*What you need to do*. Return all lines in the data where the string "computer" can be found.

*Supplied data*.
──────

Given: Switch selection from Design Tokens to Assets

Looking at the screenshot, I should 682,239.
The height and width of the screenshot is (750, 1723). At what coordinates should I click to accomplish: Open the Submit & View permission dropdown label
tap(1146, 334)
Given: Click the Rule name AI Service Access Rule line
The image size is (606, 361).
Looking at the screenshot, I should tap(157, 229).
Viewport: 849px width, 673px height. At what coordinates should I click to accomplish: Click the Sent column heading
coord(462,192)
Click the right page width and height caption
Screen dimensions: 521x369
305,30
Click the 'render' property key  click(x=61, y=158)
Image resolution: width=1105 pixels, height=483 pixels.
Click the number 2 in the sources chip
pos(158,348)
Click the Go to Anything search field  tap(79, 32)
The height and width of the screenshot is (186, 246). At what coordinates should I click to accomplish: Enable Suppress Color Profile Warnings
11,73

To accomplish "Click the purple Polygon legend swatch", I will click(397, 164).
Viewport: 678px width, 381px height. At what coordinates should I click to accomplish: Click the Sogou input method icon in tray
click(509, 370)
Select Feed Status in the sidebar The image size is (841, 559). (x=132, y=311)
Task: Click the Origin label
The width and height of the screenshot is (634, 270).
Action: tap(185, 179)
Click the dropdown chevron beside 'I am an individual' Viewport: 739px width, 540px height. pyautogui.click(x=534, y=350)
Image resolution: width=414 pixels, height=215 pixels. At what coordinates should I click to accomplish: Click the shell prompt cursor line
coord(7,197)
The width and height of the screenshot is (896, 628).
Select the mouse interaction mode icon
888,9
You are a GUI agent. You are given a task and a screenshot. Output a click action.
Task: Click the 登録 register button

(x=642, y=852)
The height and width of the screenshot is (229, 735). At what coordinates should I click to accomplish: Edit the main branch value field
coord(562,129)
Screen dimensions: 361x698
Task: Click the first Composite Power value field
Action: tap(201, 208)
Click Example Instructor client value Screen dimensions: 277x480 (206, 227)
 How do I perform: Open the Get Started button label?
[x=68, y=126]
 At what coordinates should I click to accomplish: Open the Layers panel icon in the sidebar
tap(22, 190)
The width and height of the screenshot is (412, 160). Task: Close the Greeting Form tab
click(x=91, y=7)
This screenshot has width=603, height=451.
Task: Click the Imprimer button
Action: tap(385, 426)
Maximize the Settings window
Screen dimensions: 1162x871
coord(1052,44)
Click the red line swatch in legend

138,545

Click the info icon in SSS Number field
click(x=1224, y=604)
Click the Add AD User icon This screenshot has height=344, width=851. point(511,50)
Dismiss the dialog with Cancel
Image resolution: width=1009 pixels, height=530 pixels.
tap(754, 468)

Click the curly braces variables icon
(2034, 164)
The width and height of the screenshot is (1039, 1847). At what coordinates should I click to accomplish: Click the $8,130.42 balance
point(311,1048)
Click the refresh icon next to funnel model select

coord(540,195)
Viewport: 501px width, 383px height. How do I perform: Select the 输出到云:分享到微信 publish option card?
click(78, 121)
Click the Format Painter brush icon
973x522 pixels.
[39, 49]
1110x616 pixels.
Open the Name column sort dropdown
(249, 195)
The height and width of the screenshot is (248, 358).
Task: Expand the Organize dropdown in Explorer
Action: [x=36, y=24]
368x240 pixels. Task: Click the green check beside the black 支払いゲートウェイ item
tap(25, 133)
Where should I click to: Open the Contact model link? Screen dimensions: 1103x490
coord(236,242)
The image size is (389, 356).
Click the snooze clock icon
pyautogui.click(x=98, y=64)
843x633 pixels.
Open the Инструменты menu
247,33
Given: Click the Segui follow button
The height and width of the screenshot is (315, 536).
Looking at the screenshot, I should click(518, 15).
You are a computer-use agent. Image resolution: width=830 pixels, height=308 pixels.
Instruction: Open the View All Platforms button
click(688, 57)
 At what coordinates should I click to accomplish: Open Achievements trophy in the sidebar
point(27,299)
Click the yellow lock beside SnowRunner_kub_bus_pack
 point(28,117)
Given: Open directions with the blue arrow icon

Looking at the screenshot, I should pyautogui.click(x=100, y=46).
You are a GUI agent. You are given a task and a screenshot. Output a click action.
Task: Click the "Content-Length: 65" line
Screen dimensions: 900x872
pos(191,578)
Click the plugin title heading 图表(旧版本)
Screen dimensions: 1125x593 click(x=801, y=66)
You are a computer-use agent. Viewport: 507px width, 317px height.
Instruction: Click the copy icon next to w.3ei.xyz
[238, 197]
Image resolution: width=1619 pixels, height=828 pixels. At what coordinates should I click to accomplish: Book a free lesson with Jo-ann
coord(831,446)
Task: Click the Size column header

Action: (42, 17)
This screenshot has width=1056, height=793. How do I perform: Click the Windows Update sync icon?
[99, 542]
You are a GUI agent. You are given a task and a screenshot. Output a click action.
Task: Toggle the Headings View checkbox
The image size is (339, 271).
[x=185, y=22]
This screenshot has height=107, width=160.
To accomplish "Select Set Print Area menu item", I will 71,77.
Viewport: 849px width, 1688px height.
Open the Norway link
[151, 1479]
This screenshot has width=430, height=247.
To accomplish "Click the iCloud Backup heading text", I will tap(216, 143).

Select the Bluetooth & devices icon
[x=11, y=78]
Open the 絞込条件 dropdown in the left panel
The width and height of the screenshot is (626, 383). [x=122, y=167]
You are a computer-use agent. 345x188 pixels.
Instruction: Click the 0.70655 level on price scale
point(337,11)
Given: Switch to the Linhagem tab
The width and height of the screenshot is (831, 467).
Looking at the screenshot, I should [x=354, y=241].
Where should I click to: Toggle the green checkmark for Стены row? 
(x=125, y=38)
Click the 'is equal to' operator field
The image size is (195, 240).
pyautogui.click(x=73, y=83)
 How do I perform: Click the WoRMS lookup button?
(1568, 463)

──────

*Exercise result*.
You are a computer-use agent. Image resolution: width=830 pixels, height=308 pixels.
You are a computer-use agent. Viewport: 507px width, 317px height.
You are a computer-use agent. 345x188 pixels.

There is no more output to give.